The expectation is that there will be dependence within pairs $(x_i,y_i)$, but this is not actually a requirement -- the test will work correctly whether this is true or not. The test is applied to the pair-differences $d_i =y_i-x_i$; if there's positive dependence, taking account of this pairing by taking differences is helpful in reducing variation.
There is assumed to be independence between those differences $d_i$ is independent of $d_j$. This is unlikely to be true of time series.
Continuous dependent variable – Although the Wilcoxon signed rank test ranks the differences according to their size and is therefore a non-parametric test, it assumes that the measurements are continuous
If they're not, the tabled distribution doesn't apply and the test will depend on the pattern of ties.
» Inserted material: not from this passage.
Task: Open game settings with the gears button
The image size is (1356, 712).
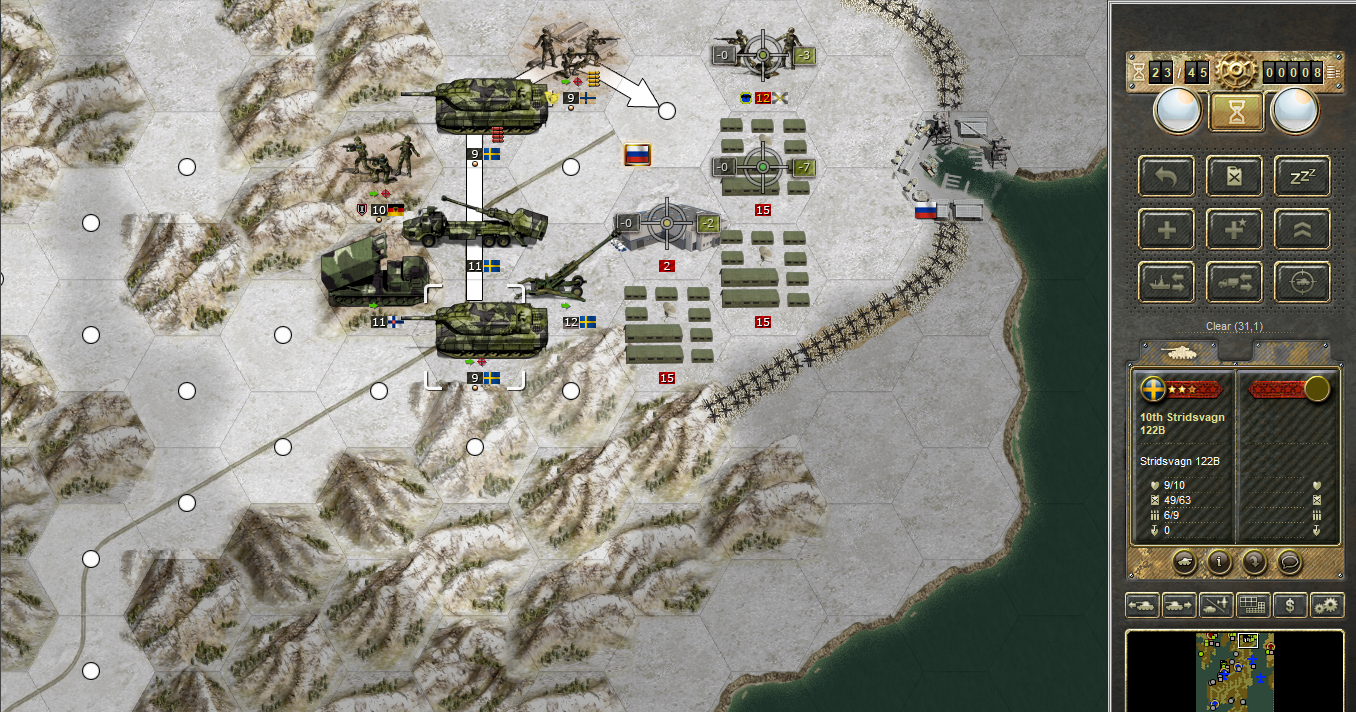Action: tap(1327, 605)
To account for the fact that in most cases the dependent variable is binomially distributed, a continuity correction is applied.
This makes no sense to me. How would a continuity correction deal with the problem? In large samples you could retain a normal approximation but use a variance that takes account of the pattern of ties, and in smaller samples you'd attempt to compute or simulate from the permutation distributon.
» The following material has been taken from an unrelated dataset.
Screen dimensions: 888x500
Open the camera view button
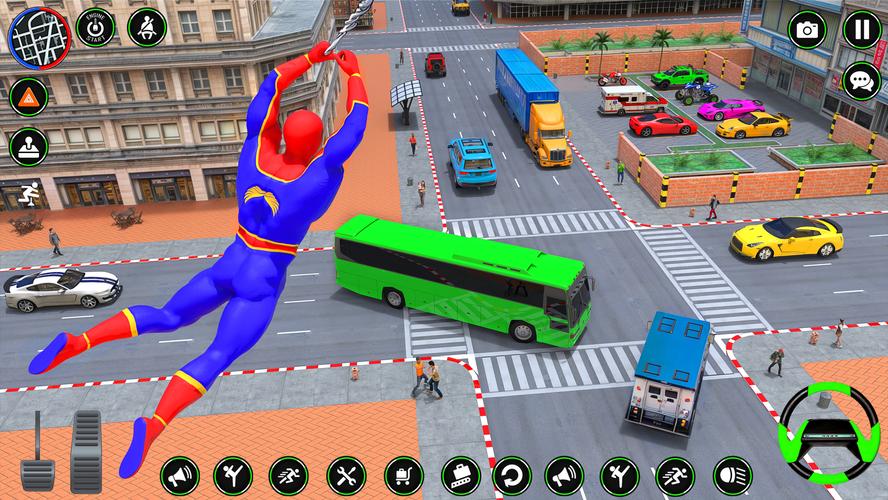807,30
See also the discussion here
Some articles says that " the Paired differences should be Symmetrical".
The signed rank test is a permutation test on the signed ranks (the ranks of the absolute differences), so if we look at it in that way, then for the signs to be exchangeable under the null (in the sense that every rank would be as likely to have come from a positive as a negative difference), it would seem to require symmetry.
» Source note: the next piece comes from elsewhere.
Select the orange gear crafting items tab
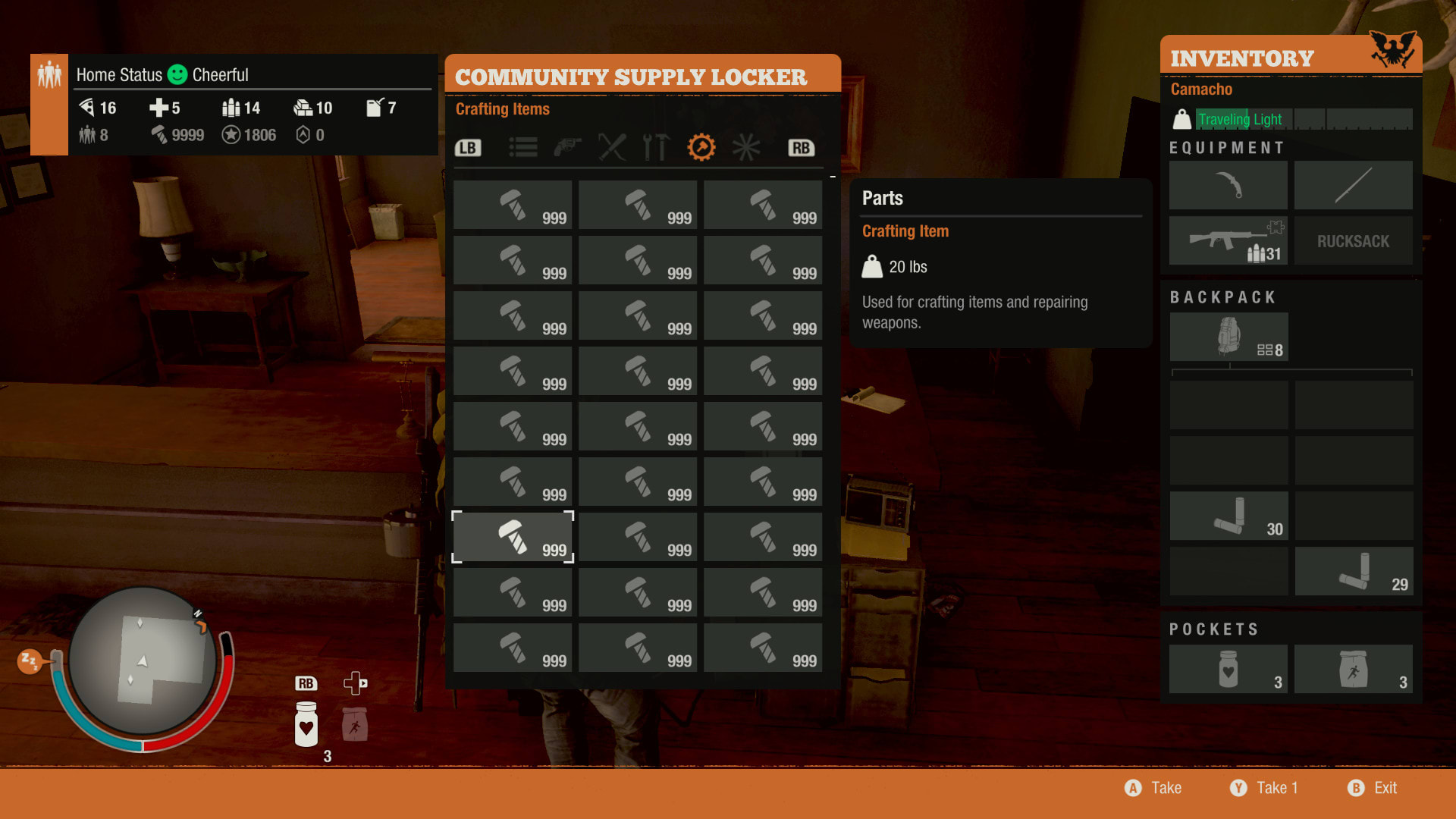Image resolution: width=1456 pixels, height=819 pixels. pos(701,147)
(If you don't have symmetry, then it's not generally the case that under the null you could legitimately reallocate the signs like that - for a given rank one sign would typically be more likely than the other.)
For clarity: The sample Walsh averages are the pairwise averages $(x_i+x_j)/2$, $i=1,2,...n,$ $j=1,...,i$. The median of the Walsh averages is the Hodges-Lehmann estimator, also called the the pseudo-median.
Here's some (hopefully useful) hints to get you started -- which is basically one of several ways to just arrange the calculation methodically, but it makes it easier to see the connections between the two calculations.
Here the observations are from a single sample (in the case of a paired test the observations are the pair-differences, at which point we're dealing with a single sample of pair-differences). Further assume that the $X$'s are continuous (so for example, there are no tied ranks and no Walsh-averages at 0)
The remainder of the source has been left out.